The adsorption of molecules on to a surface is a necessary prerequisite to any surface mediated chemical process. For example, in the case of a surface catalyzed reaction it is possible to break down the whole continuously-cycling process into the following five basic steps:
- Diffusion of reactants to the active surface
- Adsorption of one or more reactants onto the surface
- Surface reaction
- Desorption of products from the surface
- Diffusion of products away from the surface
The above scheme not only emphasizes the importance of the adsorption process but also its reverse - namely desorption. It is these two processes which are considered in this chapter.

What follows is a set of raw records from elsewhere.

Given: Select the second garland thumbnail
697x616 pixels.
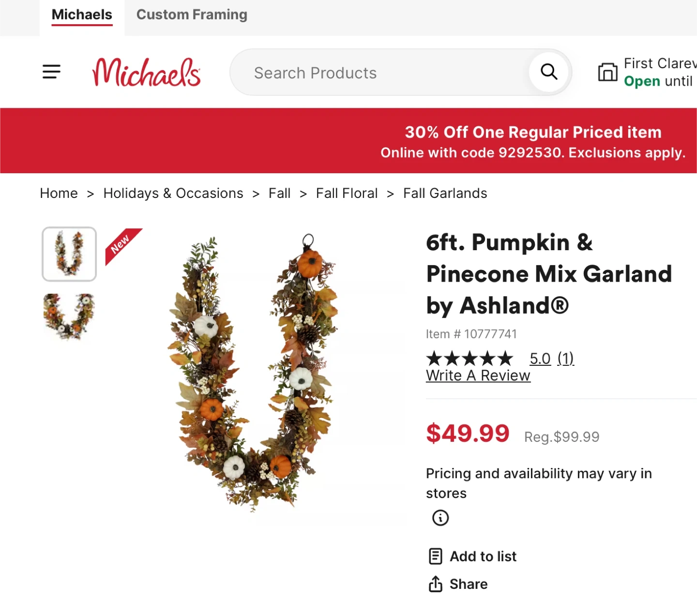Looking at the screenshot, I should coord(69,316).
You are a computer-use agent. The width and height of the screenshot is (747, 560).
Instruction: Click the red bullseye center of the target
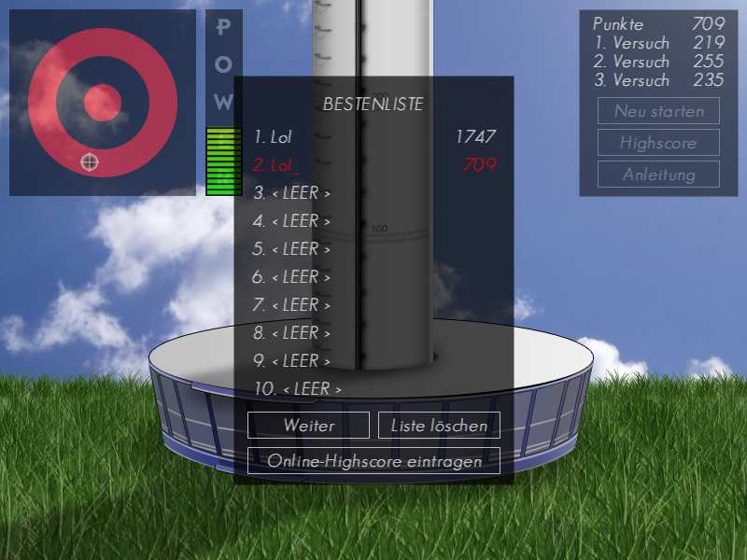coord(103,103)
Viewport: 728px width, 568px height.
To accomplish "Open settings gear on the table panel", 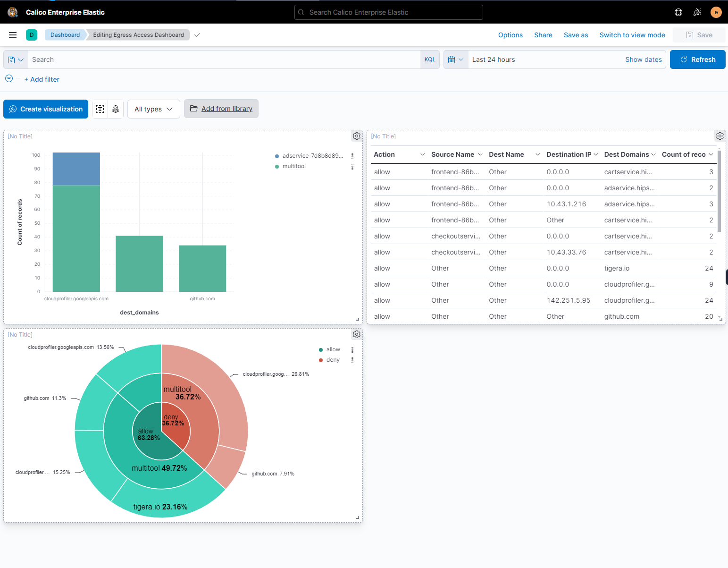I will click(720, 136).
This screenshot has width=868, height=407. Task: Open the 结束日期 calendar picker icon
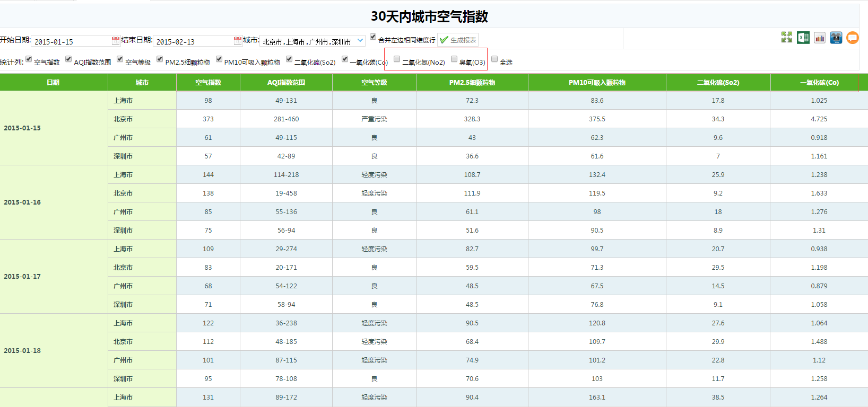(238, 41)
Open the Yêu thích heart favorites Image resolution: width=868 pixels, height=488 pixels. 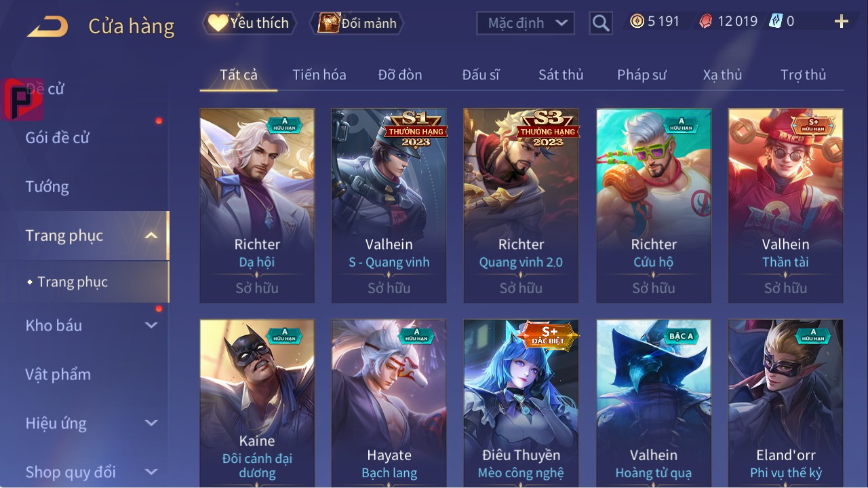249,23
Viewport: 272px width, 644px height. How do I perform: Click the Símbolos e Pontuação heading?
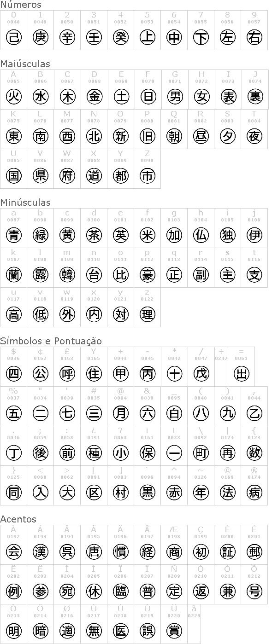51,341
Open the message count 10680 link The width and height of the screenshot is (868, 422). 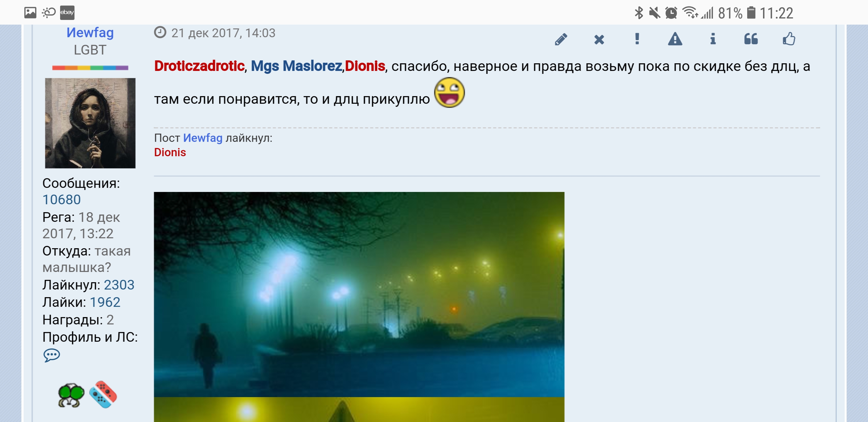click(x=62, y=200)
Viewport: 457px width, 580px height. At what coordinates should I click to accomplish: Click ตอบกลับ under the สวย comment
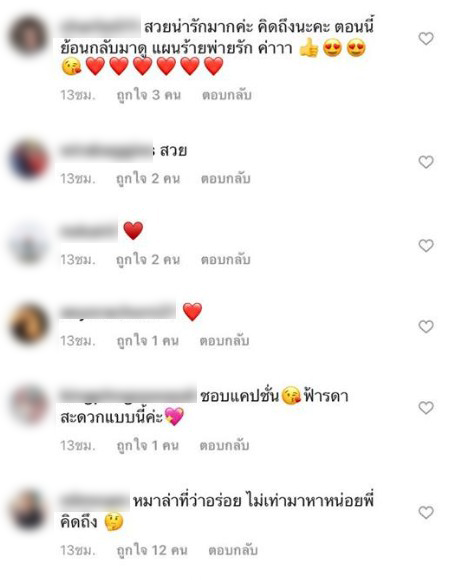click(225, 179)
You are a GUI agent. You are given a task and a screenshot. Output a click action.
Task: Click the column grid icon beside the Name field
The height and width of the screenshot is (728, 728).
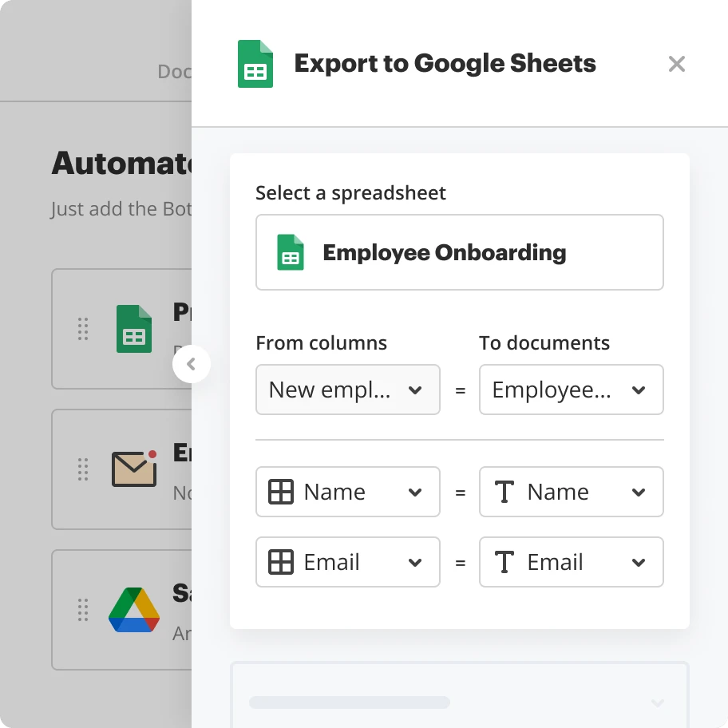click(281, 492)
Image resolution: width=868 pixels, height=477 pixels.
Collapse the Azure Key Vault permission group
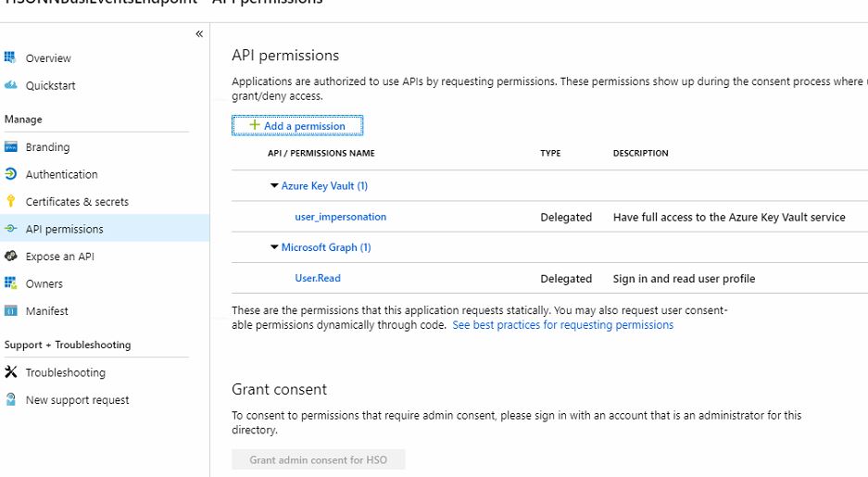tap(274, 186)
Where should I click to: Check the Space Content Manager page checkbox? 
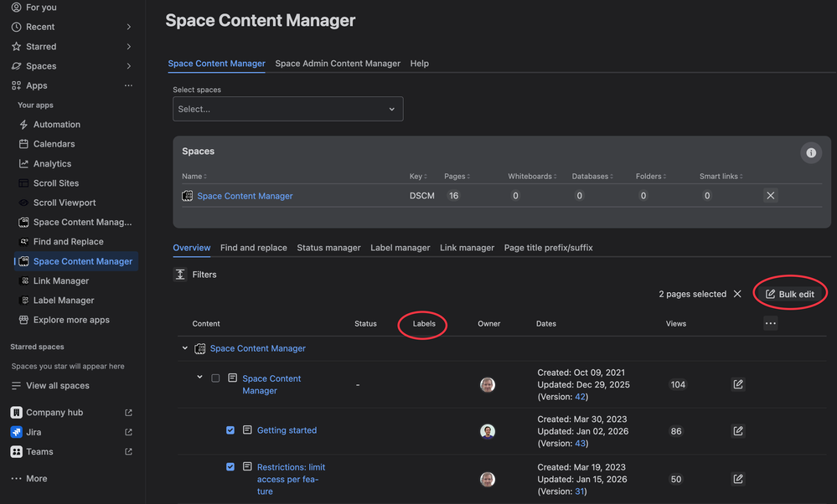click(x=215, y=378)
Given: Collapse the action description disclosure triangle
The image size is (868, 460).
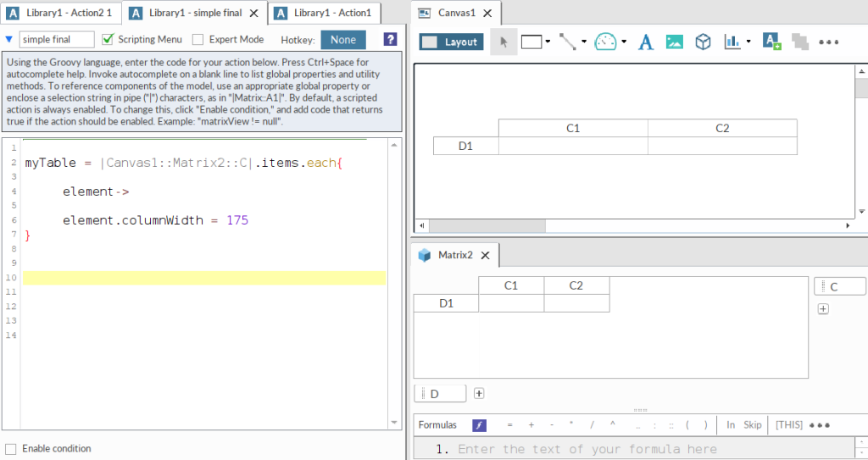Looking at the screenshot, I should coord(9,39).
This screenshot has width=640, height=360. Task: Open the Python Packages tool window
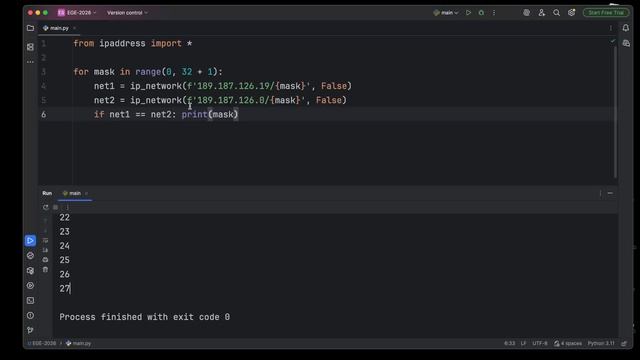coord(30,271)
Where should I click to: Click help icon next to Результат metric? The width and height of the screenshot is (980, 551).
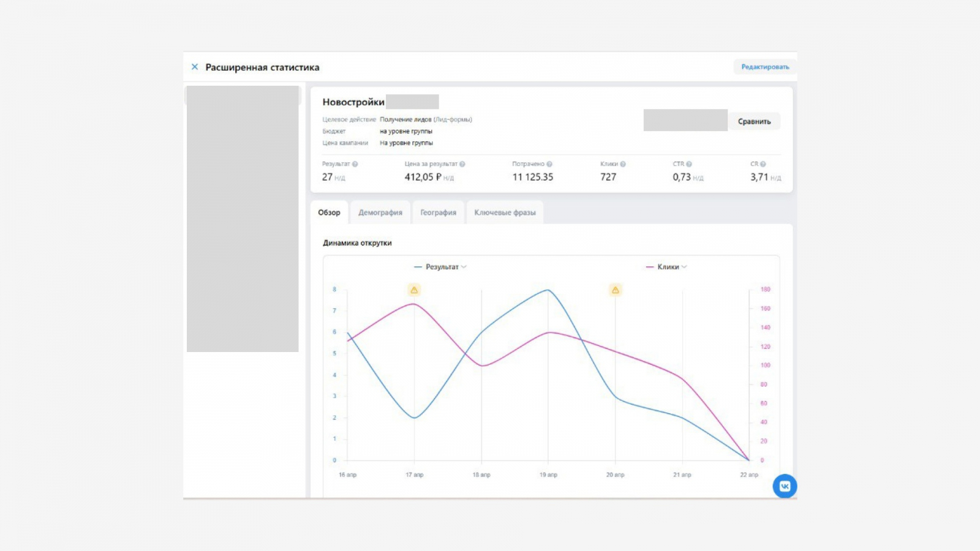(x=355, y=164)
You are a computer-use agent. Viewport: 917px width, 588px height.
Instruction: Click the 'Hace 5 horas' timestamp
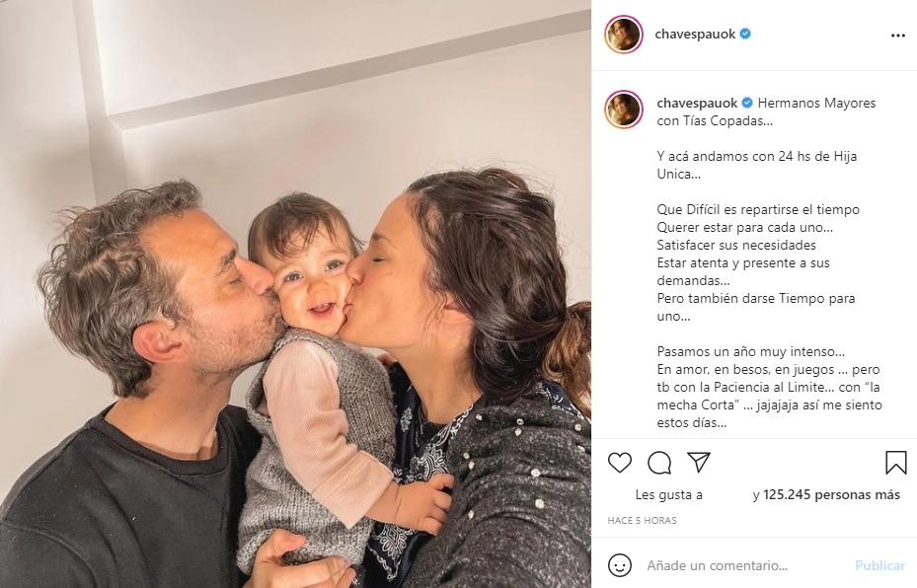click(x=642, y=520)
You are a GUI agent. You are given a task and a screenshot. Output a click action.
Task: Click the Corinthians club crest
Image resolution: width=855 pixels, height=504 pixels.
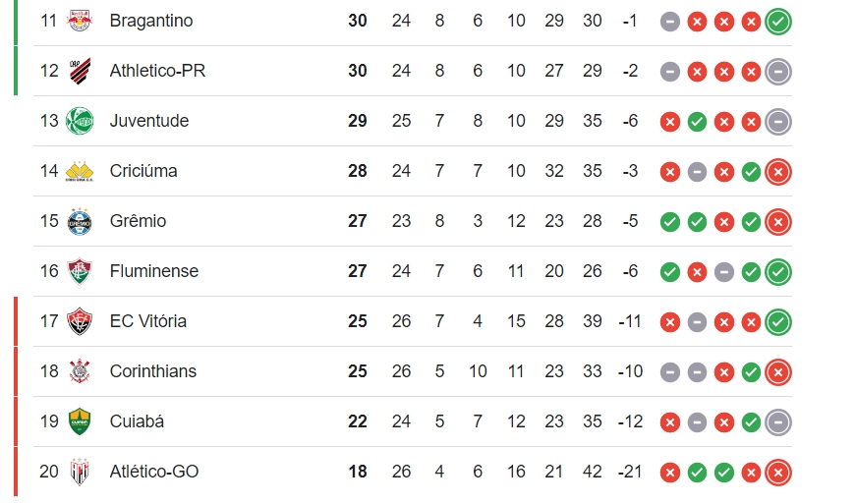point(80,371)
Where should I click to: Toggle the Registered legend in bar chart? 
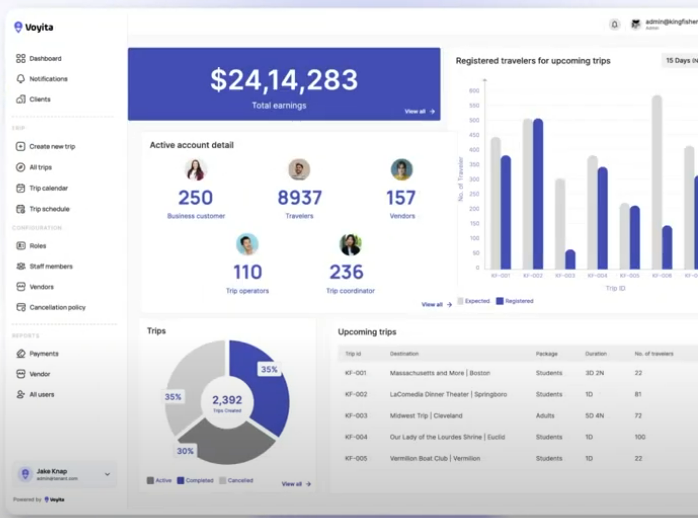515,301
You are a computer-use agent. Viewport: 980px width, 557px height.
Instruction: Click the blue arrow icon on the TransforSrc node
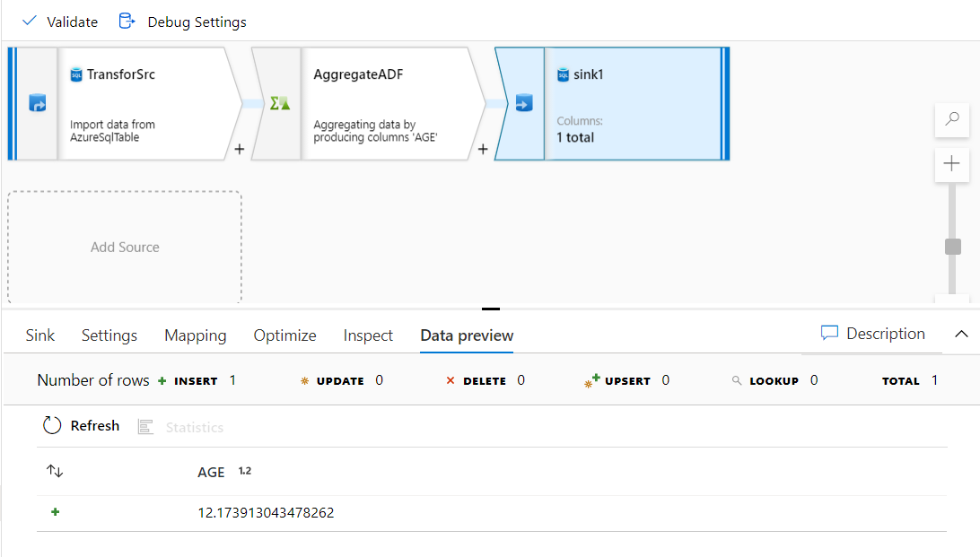pos(39,103)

- Substrate - frequently used to describe the solid surface onto which adsorption can occur; the substrate is also occasionally (although not here) referred to as the adsorbent.
- Adsorbate - the general term for the atomic or molecular species which are adsorbed (or are capable of being adsorbed) onto the substrate.
- Adsorption - the process in which a molecule becomes adsorbed onto a surface of another phase (note - to be distinguished from absorption which is used when describing uptake into the bulk of a solid or liquid phase)
- Coverage - a measure of the extent of adsorption of a species onto a surface (unfortunately this is defined in more than one way !). It is usually denoted by the lower case Greek "theta", θ
- Exposure - a measure of the amount of gas which a surface has seen; more specifically, it is the product of the pressure and time of exposure (normal unit is the Langmuir, where 1 L = 10-6 Torr s ).